The tables are /not/ recreated for each test. Run for example the
tests in the maintenance subdirectory. 119 tests. 23 database
tests. But MediaWikiTestCase::initDB is called just /once/.
(Using MySQL backend)

However, the tables' data (a single user, and a single page with a
single revision) is re-injected for each test---but without removing
the data first.

And as a matter of fact, (currently) nothing in the way database unit
tests work isolates the database to a single test. (At least for MySQL)
everything happens on the very same database connection.
To properly isolate (at least table-wise), you'll have to use the
MediaWikiTestCase::tablesUsed array. :-(

But none the less. You are right: Yes, the current situation towards
Database tests is sub-optimal ;-)

> [ Fighting unit test slowness by separate read-only Database tests ]
> What do you think? Is this feasible?

While you're approach is certainly feasible, I am not too sure whether
your approach will cut off much run time.

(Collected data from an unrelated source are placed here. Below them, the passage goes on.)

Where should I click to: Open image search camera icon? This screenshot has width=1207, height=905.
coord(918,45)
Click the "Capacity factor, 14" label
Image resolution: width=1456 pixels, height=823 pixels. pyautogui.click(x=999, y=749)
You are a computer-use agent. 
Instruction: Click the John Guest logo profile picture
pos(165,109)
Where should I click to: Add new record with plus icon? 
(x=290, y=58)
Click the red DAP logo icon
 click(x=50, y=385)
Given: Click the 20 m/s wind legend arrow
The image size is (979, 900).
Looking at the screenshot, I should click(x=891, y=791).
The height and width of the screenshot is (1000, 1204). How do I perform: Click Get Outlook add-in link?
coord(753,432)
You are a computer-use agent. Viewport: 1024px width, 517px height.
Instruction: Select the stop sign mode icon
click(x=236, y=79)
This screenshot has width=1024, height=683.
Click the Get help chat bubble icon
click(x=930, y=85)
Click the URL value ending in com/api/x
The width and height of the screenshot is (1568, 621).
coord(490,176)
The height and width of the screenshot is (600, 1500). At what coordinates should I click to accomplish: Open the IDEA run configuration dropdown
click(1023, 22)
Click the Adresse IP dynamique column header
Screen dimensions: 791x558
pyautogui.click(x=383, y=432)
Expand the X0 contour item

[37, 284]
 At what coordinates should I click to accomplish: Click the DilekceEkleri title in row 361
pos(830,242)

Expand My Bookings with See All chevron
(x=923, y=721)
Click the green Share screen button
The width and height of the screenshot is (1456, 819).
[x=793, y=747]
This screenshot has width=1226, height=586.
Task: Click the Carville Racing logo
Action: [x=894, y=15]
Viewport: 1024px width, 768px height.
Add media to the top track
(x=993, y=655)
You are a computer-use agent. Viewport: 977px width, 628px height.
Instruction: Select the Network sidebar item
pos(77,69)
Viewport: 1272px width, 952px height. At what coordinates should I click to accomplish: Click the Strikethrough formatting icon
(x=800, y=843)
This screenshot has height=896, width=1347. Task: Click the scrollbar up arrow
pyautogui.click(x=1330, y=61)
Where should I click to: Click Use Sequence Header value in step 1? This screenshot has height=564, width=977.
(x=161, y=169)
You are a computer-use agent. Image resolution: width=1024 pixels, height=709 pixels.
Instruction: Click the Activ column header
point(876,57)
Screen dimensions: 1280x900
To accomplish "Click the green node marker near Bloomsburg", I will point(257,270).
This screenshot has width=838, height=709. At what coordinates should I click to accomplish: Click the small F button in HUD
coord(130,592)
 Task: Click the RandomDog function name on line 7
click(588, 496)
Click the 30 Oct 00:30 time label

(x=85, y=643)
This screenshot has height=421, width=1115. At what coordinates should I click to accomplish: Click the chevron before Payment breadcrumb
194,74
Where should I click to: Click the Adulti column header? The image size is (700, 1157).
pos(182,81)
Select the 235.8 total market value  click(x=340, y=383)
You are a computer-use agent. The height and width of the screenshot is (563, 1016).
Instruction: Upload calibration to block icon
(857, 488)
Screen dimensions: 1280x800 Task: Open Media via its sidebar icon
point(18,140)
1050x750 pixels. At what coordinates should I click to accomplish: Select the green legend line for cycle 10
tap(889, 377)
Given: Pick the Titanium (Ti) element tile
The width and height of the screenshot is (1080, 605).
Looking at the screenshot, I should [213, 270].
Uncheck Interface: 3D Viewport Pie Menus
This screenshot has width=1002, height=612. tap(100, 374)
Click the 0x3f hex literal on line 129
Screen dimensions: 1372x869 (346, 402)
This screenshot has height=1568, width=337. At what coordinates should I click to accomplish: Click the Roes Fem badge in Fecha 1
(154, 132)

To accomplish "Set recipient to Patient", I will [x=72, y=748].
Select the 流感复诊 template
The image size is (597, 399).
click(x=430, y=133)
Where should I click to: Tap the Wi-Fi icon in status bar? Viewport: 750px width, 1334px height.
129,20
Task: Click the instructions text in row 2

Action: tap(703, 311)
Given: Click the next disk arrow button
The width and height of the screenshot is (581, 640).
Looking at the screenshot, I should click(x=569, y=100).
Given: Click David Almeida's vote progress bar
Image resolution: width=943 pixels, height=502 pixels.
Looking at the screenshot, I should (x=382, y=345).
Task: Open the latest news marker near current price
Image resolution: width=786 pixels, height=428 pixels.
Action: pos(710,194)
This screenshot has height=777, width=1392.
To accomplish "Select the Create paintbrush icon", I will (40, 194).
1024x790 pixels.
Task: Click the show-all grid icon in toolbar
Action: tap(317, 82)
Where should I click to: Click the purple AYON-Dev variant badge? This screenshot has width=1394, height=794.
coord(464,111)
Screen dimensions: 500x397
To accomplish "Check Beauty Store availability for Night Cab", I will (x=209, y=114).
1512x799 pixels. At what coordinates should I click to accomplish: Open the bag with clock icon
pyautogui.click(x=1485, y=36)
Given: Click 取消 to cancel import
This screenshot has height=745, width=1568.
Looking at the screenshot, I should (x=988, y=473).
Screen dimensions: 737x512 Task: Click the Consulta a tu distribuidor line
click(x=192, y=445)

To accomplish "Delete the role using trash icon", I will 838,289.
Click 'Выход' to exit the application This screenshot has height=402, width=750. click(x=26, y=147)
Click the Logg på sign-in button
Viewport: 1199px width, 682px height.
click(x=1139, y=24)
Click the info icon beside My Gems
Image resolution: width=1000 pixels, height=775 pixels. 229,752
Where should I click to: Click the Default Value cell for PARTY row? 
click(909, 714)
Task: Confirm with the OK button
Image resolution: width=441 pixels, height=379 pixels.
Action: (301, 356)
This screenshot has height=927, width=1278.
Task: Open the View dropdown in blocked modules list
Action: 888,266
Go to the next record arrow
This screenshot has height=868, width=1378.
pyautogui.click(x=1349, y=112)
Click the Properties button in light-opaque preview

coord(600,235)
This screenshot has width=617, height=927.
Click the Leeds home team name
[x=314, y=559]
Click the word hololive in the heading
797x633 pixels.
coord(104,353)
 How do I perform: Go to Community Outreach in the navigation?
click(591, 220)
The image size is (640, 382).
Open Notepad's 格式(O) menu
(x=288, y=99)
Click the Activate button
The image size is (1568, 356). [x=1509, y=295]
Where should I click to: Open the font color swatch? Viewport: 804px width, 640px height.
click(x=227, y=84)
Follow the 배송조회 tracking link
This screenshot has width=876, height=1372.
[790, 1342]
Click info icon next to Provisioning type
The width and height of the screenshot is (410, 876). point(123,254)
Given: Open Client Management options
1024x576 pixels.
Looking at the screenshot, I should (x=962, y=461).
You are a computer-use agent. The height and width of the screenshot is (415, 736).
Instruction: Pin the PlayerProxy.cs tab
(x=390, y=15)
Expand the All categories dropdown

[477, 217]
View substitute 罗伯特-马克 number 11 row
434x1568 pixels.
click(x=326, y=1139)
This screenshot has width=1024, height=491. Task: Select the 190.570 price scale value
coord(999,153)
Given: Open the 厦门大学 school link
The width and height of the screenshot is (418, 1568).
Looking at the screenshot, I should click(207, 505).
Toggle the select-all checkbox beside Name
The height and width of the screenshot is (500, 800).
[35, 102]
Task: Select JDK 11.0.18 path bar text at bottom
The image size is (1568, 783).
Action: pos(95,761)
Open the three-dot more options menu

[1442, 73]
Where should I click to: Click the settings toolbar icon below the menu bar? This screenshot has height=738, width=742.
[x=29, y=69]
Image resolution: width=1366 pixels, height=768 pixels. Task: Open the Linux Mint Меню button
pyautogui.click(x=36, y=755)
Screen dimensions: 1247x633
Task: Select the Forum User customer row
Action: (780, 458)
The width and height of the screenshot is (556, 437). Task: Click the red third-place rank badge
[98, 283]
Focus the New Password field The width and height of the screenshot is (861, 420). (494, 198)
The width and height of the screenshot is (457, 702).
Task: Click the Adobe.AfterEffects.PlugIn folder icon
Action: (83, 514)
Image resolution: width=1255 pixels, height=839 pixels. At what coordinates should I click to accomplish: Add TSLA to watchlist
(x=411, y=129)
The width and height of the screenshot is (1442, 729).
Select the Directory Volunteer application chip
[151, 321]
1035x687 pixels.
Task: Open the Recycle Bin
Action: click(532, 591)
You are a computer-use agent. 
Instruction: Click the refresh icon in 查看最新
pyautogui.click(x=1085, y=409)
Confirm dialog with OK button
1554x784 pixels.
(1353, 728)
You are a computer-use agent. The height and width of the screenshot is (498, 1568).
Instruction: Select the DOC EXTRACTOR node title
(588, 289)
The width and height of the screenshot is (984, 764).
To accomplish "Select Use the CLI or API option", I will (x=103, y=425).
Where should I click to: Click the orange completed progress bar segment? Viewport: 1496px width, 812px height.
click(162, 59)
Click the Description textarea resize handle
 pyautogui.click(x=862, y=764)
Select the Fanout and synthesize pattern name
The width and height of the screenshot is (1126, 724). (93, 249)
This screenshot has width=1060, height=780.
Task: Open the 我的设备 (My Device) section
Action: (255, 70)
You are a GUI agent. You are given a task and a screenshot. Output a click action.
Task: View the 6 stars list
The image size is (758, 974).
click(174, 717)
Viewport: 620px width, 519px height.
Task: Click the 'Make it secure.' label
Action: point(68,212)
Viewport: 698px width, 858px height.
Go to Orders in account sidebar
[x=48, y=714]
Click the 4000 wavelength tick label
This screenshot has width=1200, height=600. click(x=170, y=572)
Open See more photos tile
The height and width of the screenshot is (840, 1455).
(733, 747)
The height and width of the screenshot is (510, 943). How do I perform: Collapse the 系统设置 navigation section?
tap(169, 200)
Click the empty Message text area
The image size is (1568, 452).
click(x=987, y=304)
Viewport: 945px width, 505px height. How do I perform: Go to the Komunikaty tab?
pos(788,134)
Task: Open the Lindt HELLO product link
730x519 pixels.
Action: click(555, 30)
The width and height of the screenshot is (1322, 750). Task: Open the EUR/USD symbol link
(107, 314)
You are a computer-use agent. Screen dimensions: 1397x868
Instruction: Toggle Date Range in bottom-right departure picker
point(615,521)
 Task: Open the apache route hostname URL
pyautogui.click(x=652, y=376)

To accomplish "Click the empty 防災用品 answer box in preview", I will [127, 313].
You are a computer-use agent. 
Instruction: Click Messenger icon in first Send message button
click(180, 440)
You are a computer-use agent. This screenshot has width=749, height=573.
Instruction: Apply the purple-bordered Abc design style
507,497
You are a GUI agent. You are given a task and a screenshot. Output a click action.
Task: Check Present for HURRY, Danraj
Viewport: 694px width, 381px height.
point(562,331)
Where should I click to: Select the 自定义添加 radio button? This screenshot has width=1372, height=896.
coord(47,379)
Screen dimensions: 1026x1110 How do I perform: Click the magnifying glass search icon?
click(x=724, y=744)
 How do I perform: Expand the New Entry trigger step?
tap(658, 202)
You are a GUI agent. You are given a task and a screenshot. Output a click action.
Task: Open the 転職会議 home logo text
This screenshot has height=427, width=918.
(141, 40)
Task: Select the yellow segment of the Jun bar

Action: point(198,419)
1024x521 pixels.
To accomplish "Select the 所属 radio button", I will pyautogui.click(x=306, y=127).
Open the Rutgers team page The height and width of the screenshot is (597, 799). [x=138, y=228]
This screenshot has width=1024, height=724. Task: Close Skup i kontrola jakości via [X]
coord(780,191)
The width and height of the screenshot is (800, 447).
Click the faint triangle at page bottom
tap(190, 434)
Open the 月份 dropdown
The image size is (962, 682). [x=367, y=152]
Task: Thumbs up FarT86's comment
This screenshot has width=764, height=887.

Of the ~950 Database tests:
 ~70 do not carry out SQL Statements [1] (Most of them probably
     could be treated with or without your approach)
 ~30 carry out at least one read, but no writes [1] (obviously,
     they benefit from your approach)
~850 tests would have to be inspected by hand whether they can benefit
     from your approach. And one would have to merge their data into a
     /single/ fixture :-(

Note however, that of those ~950 Database tests, ~700 are parser
tests. So gaining considerable speed depends on the handling of those.

Maybe attacking those parser tests directly will solve the
database-caused performance problem for you without going through the
trouble of adding read-only Database tests?

Kind regards,
Christian


P.S.: On a related note ... one could think about mocking the database
as a whole for PHPUnit tests. Thereby, one would get rid of
unnecessary database coupling for unit testing, get better
control/detection of side effects, and really solve the database
performance problem for unit tests in one go.


[1] In addDBData / the test function itself.